Methods: The C918 uveal melanoma (UM) cell line was grown in culture without and with 1μg/ml of the BMS-345541 NFkB inhibitor. Cells were grown under normoxic and hypoxic conditions (0.5%O₂) for 72 hours with viability and Caspase3 measurements every 24 hours using the Fluorescent Cell Viability and Caspase-Glo 3/7 Assays (Promega, Madison, WI, USA). Later, C918 cells were transfected with the luciferase (luc) gene and cells that stably expressed luc were selected. The new C918-Luc cell line was trypsinized, washed in 1xPBS and injected either subcutaneously or directly into the livers of SCID mice through a small (1 cm) abdominal wall incision via a 0.5 cc insulin syringe (29 gauge needle) in a non-reflux technique. Injected cells were visualized with an IVIS bioluminescence (BioL) camera (Caliper Life Sciences, Hopkinton, MA, USA) after injecting the mice with luciferin (IP 3 mg/ 0.3 cc). Cells were allowed to settle for 1 week before BMS-345541 (0, 2, 10, 20, and 50 mg/kg) was administered IP 3 times / week for 3 weeks, and tumor growth was monitored via BioL twice weekly. The experiment was terminated following euthanasia and the livers were harvested for histopathologic evaluation. The research reported herein was conducted in compliance with the ARVO Statement for the Use of Animals in Ophthalmic and Vision Research.

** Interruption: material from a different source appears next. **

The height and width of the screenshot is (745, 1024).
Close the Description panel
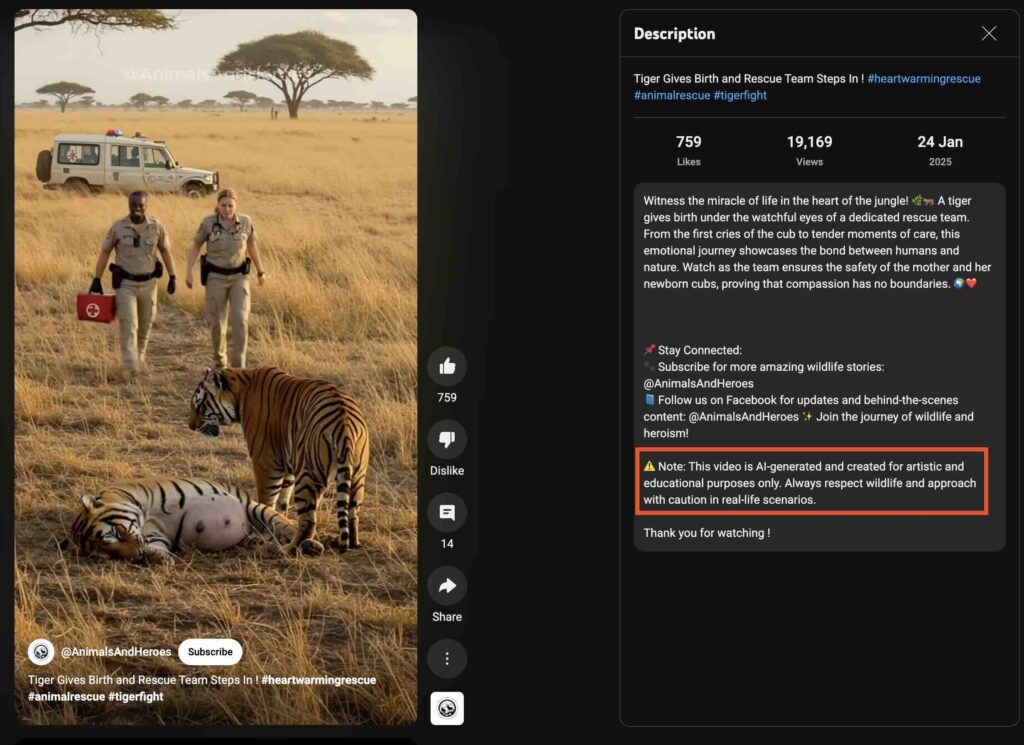click(988, 34)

Results: Cell viability diminished similarly either with addition of BMS in normoxia or without it in hypoxia, and was abolished with BMS in hypoxia. A similar increase in Caspase3 was noted at 72 hours. In SCID mice, bioluminescence started decreasing after administration of BMS, but then turned into a remarkable growth spurt which increased with higher doses of BMS. Histopathology of treated tumors showed a central area of necrosis surrounded by viable tumor vs. a completely viable tumor in untreated animals.

Conclusions: Inhibition of NFkB reduces cell viability and increases apoptosis in vitro and in vivo. However, this effect is reversed by yet unknown mechanisms in vivo, possibly triggered by the necrotic tumor. These mechanisms may lie behind UM’s unresponsiveness to chemotherapeutics.